**Request:** List every bulleted item in the forum thread below.

**Text extract:**
Be a Supporter!

PHP: replace_tags()

  • 3,917 Views
  • 4 Replies
New Topic Respond to this Topic
Pilot-Doofy
Pilot-Doofy
  • Member since: Sep. 13, 2003
  • Offline.
Forum Stats
Member
Level 37
Musician
PHP: replace_tags() 2006-02-27 17:02:39 Reply

PHP: Main

In this tutorial you will learn how to write a function that is identical to striptags() except it doesn't delete unwanted HTML, instead it converts it to harmless HTML equivalents of &lt; for < and &gt; for >.

Let's start with the function.

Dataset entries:
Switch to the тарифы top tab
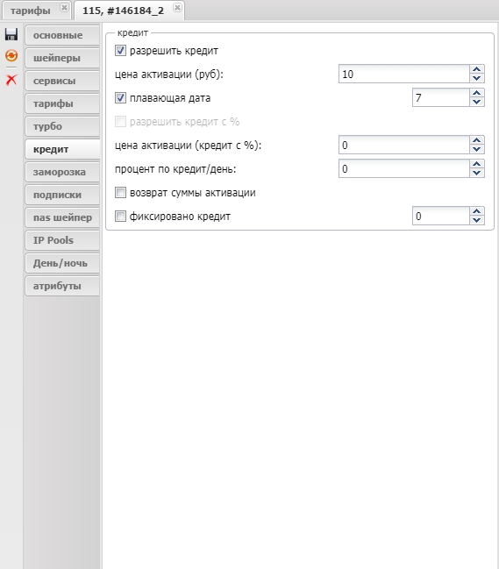The height and width of the screenshot is (569, 499). [x=31, y=11]
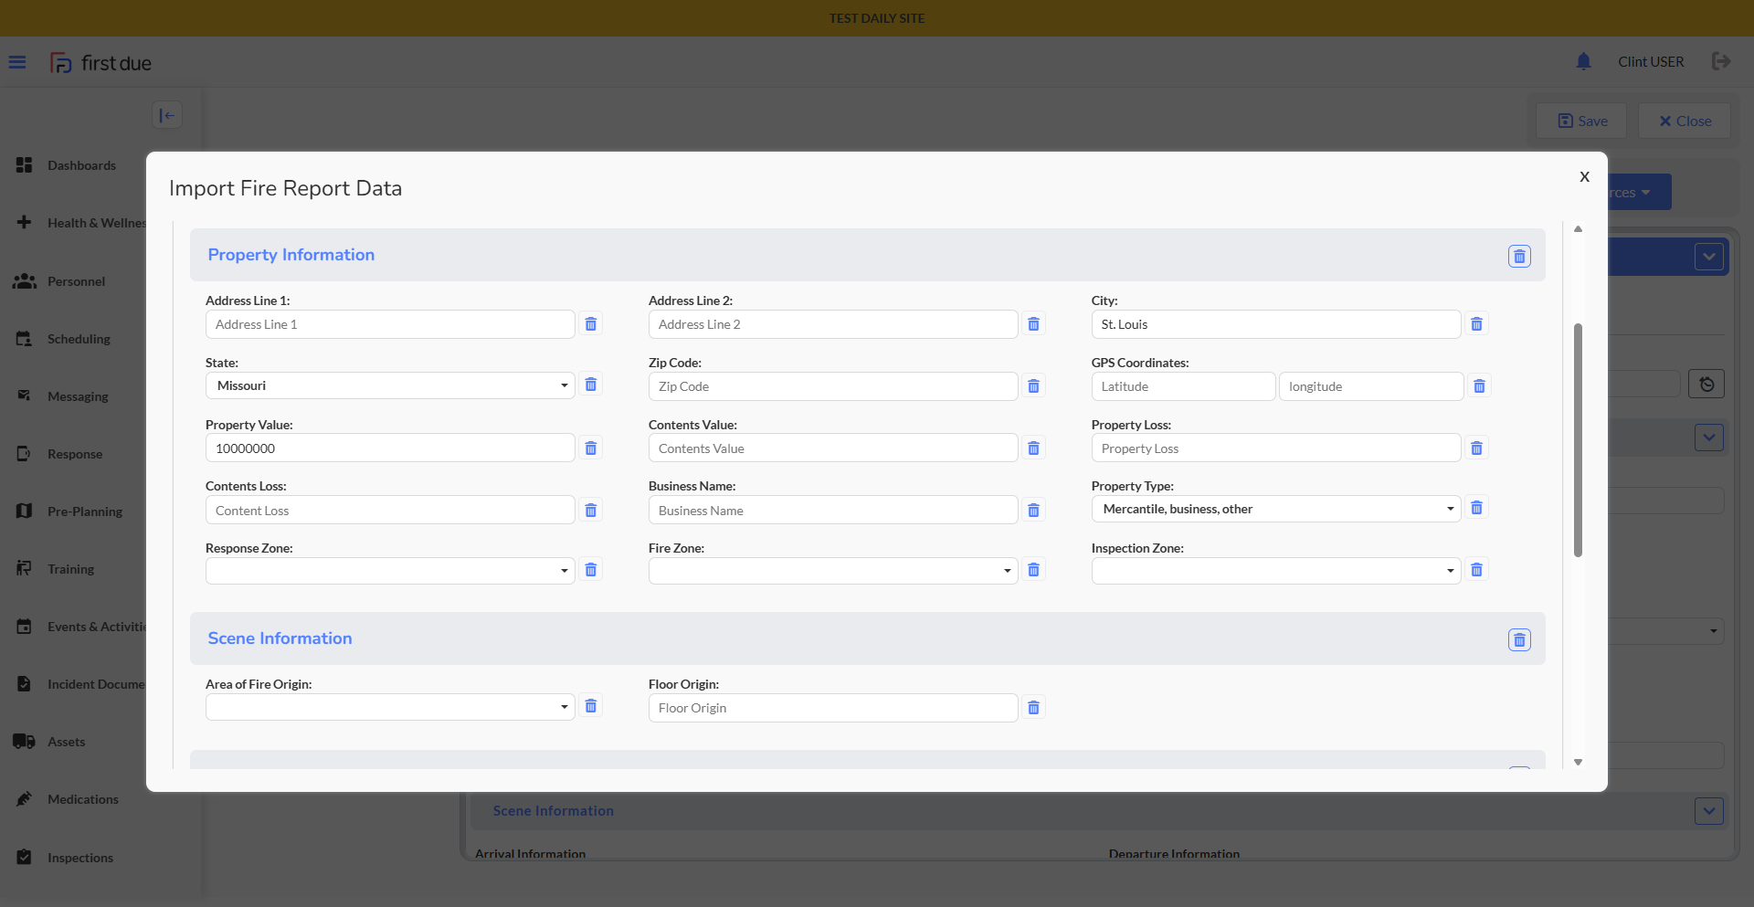1754x907 pixels.
Task: Click the Business Name text field
Action: tap(832, 511)
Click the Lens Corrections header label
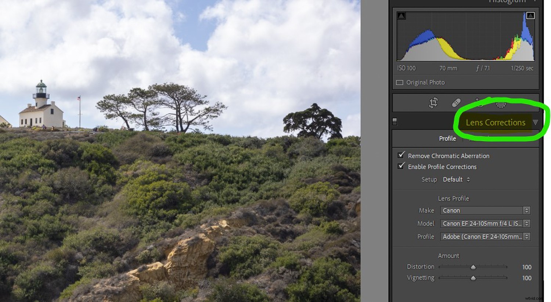The image size is (551, 302). pos(495,122)
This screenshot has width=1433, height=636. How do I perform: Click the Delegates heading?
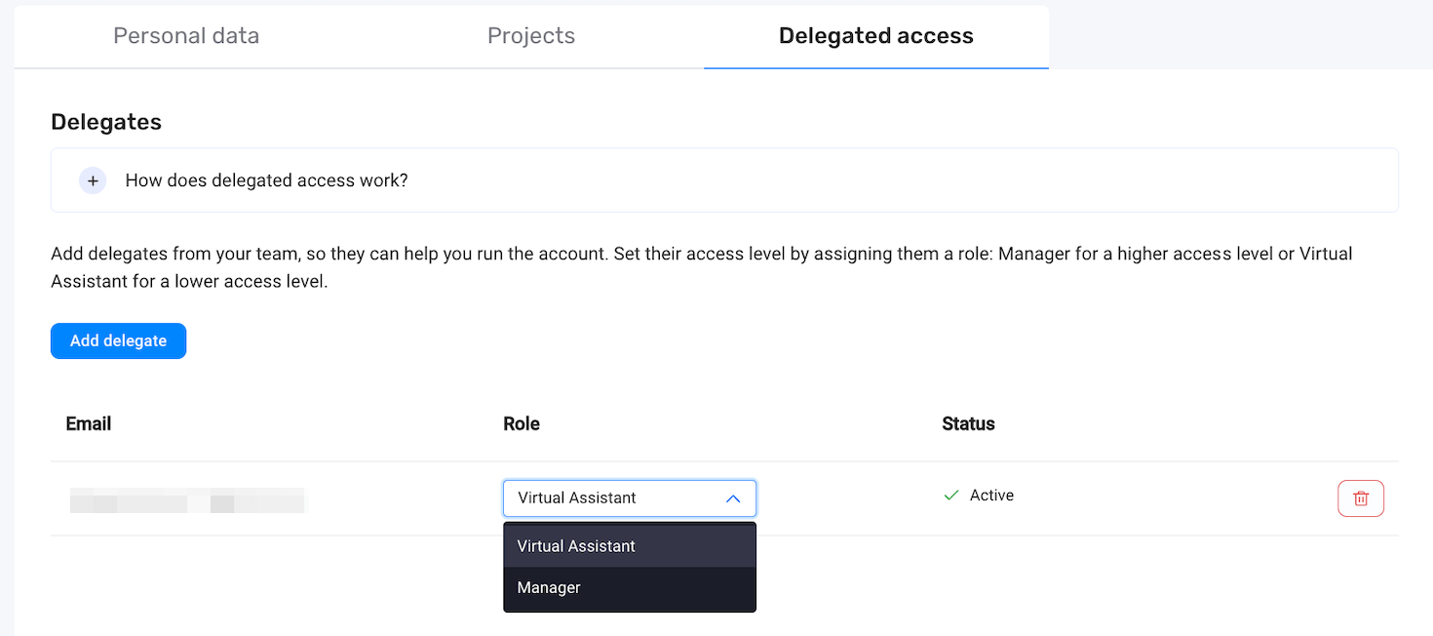click(106, 121)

**Solution to this task:**
- 3,917 Views
- 4 Replies
- Member since: Sep. 13, 2003
- Offline.